Four undiscussed trends
by Vinay Gupta • October 18, 2010 • Everything Else • 1 Comment
Back in black elephant territory again today.
- 5 billion cell phones. Over time, much more 3G. What happens in a world where everybody has an internet-connected cell phone but billions live in absolute poverty?
- Collapse of previously first-world countries like Iceland, Greece, Ireland… and America? How does it feel for 20% of the population to go back to farming?
- Capital starvation during a period which requires radical transformation. We need to change, change costs money, and we have none. This goes straight to the heart of the big questions.
- Nanosolar and Konarka. Either we’re going to get ultra-cheap solar panels, or we’re not.
All this stuff seems to sit in the same black hole that my questions about the Big Society lived in. The most important question, to the fate of the world likely, is “can Nanosolar and Konarka and all the rest deliver?”
Only time will tell.
Knowing if “nanarka” will deliver is key to _predicting_ stuff. If the “can’t predict” stage is long-ish, then we want to look at “what to do from amid the mess”.

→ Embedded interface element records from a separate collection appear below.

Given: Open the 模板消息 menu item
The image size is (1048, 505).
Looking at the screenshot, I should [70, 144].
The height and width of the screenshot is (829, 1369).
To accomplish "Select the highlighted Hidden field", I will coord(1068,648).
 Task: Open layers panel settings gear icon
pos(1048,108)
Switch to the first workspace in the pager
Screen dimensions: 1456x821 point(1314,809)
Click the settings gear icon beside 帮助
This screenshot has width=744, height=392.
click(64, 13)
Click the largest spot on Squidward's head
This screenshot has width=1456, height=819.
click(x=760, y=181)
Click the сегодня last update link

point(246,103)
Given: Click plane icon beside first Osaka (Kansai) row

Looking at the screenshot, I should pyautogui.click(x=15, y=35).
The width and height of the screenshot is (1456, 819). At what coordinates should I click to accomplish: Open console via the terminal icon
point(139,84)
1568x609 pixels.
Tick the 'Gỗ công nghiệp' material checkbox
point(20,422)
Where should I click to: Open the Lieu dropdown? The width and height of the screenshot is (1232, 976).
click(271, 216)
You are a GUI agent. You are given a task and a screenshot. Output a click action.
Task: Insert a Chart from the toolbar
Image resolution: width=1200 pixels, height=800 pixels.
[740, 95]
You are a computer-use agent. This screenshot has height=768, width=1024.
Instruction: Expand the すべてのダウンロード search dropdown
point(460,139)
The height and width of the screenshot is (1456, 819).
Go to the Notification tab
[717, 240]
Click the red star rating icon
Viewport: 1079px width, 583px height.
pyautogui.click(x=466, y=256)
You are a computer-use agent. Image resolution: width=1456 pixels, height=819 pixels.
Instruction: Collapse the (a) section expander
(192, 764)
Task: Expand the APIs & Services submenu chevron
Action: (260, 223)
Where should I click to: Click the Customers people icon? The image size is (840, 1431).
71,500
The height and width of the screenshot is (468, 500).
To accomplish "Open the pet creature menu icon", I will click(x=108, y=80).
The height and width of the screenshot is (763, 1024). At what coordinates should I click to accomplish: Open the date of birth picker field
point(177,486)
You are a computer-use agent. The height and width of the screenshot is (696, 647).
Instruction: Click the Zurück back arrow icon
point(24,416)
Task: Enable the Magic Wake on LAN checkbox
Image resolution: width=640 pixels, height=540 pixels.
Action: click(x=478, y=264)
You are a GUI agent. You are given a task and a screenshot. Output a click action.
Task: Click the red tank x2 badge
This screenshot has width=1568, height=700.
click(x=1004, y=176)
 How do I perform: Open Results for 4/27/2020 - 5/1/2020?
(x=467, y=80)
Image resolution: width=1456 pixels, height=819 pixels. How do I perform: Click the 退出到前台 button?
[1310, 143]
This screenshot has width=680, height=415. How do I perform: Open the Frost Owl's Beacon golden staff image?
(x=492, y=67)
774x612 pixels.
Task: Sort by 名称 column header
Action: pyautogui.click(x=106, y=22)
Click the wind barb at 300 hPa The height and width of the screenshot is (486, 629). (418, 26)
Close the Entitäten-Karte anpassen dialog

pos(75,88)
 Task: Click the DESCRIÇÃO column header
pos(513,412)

Most of us don’t work at the nanosolar or konarka level. Cell phones are more or less a given. Collapse and capital starvation are happening and are mostly outside most people’s hands.
It’s not surprising that people are in denial or choosing *some* gimme-what-can-i-do stuff. I think we need to feel in control of something, or we go nuts.
Any socio-psychologist at hand to help us with the mental parallel of 6 ways to die? 6 ways to cope, by any chance?
And yes, of course, we can _discuss trends_. Such a discussion would widen the field of posible individual (or group or network or facilitation of all that) action.